INPUT DATA:

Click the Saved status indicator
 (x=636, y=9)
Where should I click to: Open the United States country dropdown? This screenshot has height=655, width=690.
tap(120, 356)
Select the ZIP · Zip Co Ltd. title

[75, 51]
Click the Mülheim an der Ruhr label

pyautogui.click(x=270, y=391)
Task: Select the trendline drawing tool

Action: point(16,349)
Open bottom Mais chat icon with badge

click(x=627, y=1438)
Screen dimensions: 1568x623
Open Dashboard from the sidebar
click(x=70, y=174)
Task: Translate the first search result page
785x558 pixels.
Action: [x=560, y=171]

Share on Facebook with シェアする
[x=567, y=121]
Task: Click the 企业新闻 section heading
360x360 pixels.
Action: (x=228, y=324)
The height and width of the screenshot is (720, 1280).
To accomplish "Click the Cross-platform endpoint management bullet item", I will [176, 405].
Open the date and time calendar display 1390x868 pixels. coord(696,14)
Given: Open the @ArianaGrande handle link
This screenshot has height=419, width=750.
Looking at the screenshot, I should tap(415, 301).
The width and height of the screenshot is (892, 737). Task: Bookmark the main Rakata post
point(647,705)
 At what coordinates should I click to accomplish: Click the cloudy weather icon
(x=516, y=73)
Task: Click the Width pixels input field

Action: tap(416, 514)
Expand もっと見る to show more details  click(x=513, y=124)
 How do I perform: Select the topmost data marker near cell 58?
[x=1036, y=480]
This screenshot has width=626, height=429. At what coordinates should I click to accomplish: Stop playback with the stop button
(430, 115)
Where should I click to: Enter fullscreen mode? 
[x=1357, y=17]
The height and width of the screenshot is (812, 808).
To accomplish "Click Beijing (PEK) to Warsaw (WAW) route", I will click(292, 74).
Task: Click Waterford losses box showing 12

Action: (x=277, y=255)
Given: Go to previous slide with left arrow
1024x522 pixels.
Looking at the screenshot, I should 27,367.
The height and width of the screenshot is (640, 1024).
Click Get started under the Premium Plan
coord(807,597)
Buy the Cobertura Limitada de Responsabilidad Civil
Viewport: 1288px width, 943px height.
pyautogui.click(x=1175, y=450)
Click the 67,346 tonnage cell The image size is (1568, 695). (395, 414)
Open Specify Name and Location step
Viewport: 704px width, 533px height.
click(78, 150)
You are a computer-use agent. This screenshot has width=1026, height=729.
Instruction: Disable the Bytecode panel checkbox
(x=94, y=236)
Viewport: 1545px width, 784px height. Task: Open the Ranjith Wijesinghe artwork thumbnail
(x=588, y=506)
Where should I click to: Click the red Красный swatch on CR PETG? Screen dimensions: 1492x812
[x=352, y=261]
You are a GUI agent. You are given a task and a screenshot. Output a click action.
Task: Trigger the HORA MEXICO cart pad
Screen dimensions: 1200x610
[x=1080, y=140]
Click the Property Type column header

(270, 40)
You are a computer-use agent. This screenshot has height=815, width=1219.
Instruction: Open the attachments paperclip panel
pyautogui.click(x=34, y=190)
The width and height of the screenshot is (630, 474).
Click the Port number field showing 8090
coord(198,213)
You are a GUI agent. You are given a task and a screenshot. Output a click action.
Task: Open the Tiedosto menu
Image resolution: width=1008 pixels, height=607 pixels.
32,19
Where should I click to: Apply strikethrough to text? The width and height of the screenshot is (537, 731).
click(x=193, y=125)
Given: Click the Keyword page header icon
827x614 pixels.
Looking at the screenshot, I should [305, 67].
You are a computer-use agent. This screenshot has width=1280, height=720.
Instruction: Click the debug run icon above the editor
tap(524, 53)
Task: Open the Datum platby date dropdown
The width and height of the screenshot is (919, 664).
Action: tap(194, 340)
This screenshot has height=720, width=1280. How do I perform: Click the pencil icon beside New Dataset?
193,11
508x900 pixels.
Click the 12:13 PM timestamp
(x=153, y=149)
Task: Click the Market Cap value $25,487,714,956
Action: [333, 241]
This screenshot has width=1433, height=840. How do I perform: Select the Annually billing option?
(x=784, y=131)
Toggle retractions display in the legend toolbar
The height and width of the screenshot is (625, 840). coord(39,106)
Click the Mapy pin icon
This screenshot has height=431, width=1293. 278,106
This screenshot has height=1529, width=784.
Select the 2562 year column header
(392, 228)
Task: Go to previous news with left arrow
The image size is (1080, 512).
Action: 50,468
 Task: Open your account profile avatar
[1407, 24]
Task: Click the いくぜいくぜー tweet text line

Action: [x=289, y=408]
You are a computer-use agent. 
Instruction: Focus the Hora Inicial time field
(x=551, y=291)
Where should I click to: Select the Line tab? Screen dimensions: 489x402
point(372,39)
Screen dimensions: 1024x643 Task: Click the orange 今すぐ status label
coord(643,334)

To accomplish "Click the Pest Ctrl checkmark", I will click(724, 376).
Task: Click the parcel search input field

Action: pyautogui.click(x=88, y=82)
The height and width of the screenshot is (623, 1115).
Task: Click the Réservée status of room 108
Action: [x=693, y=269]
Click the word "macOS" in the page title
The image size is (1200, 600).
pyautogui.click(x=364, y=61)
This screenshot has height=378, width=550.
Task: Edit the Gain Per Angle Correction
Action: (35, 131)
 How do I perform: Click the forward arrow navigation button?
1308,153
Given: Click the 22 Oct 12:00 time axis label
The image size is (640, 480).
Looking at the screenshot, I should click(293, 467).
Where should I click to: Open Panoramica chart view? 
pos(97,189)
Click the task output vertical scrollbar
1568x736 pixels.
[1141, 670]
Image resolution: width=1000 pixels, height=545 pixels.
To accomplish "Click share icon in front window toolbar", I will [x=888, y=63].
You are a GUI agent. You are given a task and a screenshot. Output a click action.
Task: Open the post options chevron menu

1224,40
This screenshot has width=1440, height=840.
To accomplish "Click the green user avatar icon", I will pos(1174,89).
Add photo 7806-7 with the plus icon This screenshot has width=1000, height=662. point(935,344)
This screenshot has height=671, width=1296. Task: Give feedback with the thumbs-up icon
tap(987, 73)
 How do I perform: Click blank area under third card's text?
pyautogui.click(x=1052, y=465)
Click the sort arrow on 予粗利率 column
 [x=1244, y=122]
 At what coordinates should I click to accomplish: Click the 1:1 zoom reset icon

ASSIGNMENT:
Scan each line above for the string "computer". Give the tally and nothing else.

YOUR SOLUTION:
4